In fiscal 1996, the Company acquired Clinical Psychology Publishing Company
(CPPC), a publisher of journals and books in the fields of clinical and
educational psychology; Preservation Press, consisting of architectural heritage
books, technical preservation guides, and children's architecture books; and
certain other smaller publishing properties. In addition, the Company became the
publisher of Cancer, the American Cancer Society's medical journal. The purchase
prices amounted to $4.0 million in cash plus assumed liabilities of $1.3
million. The excess of cost over the fair value of the tangible assets acquired
amounted to approximately $3.7 million, of which $.9 million related to acquired
publication rights, $.2 million related to noncompete agreements, and $2.6
million represented goodwill and other intangibles that are being amortized over
5 to 15 years.

All acquisitions have been accounted for by the purchase method, and the
accompanying financial statements include their results of operations since
their respective dates of acquisition. The following pro forma information
presents the results of operations of the Company as if the VCH acquisition had
been consummated as of May 1, 1995. The pro forma financial information is not
necessarily indicative of the actual results that would have been obtained had
the acquisition been consummated as of May 1, 1995, nor is it necessarily
indicative of future results of operations. The pro forma effects for the other
acquisitions were not material.

1997 1996
--------------- ---------------
(In thousands, except per share information)
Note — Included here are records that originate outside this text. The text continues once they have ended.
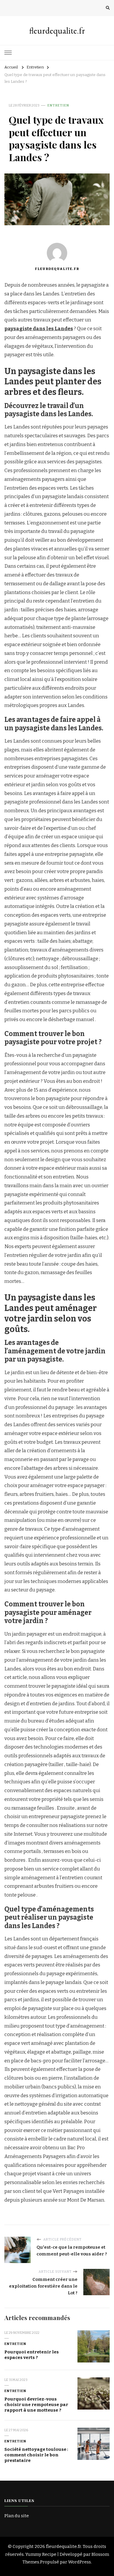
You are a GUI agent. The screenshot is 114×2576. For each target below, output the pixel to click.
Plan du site (16, 2515)
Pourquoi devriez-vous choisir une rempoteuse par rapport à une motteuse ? (36, 2404)
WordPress (79, 2562)
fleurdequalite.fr (57, 30)
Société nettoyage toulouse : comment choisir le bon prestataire (36, 2455)
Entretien (58, 105)
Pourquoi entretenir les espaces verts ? (31, 2354)
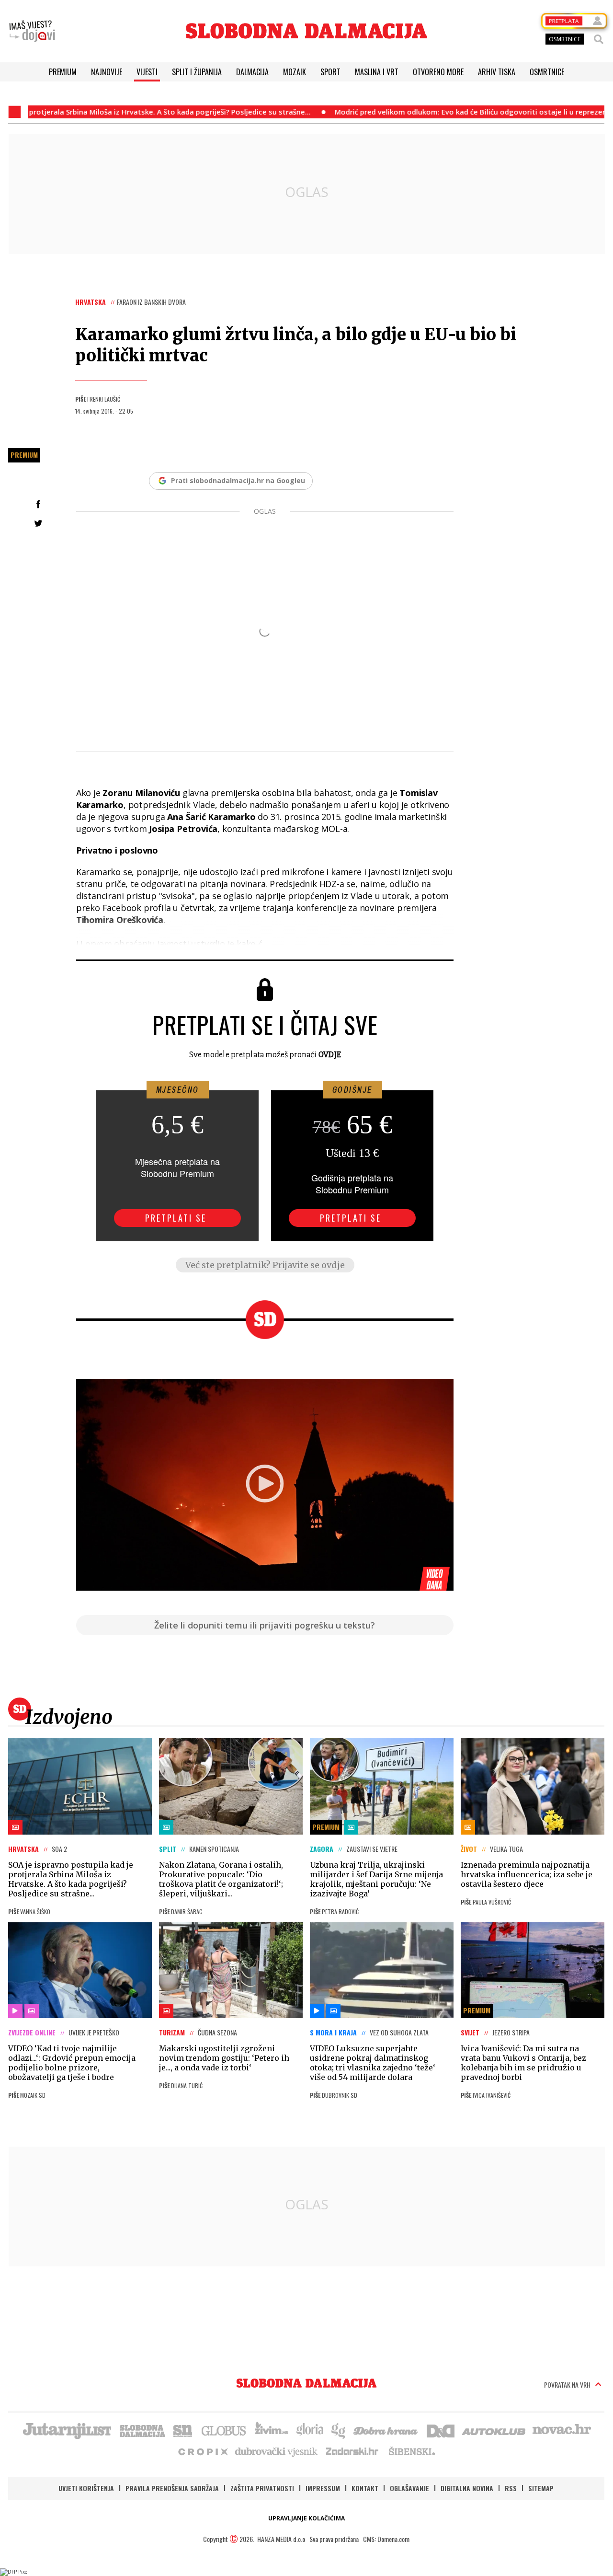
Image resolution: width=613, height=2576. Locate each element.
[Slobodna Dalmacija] (306, 31)
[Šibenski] (411, 2450)
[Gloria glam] (338, 2429)
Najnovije (106, 72)
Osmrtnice (547, 72)
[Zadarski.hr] (352, 2450)
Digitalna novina (467, 2488)
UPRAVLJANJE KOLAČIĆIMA (306, 2518)
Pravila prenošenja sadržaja (172, 2488)
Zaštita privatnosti (262, 2488)
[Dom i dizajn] (440, 2429)
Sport (330, 72)
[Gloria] (309, 2429)
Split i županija (197, 72)
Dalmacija (252, 72)
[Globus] (224, 2429)
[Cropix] (202, 2450)
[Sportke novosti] (183, 2429)
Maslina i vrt (376, 72)
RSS (511, 2488)
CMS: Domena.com (386, 2539)
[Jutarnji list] (67, 2429)
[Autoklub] (494, 2429)
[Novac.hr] (562, 2429)
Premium (63, 72)
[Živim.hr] (271, 2429)
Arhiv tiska (496, 72)
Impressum (323, 2488)
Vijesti (147, 72)
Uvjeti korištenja (86, 2488)
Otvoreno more (438, 72)
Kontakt (365, 2488)
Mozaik (294, 72)
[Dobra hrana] (386, 2429)
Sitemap (541, 2488)
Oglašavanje (409, 2488)
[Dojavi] (32, 31)
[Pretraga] (598, 39)
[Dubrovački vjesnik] (277, 2450)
Revenues $ 441,650 $ 424,570
Net Income $ 18,931 $ 17,520
Net Income Per Diluted Share $ 1.16 $ 1.06
Net Income Per Basic Share $ 1.20 $ 1.10



Divested Operations

In fiscal 1998, the Company sold its domestic law publishing program for
$26.5 million, resulting in a gain of $21.3 million. Offsetting this gain are
special asset write-downs and other items amounting to approximately $4.4
million, including write-downs of intangible assets of approximately $3.3
million in accordance with the Company's policy of evaluating such assets, and
if deemed to be permanently impaired, writing them down to net realizable value
based on discounted cash flows. The net effect of these unusual items amounted
to a pretax gain of $16.9 million, or $9.7 million after taxes, equal to $0.59
per diluted share, or $0.62 per basic share.

Inventories

Inventories at April 30 were as follows:

Dollars in thousands 1998 1997
- -------------------------- ---------------- -----------------
Finished Goods $ 38,039 $ 40,859
Work-in-Process 6,864 7,475
Paper, Cloth, and Other 2,084 2,559
- -------------------------- ---------------- -----------------
46,987 50,893
LIFO Reserve (2,075) (1,793)
- -------------------------- ---------------- -----------------
Total $ 44,912 $ 49,100
- -------------------------- ---------------- -----------------

Domestic book inventories aggregating $29.6 and $29.9 million at April 30,
1998 and 1997, respectively, are stated at cost or market, whichever is lower,
using the last-in, first-out method. All other inventories are stated at cost or
market, whichever is lower, using the first-in, first-out method.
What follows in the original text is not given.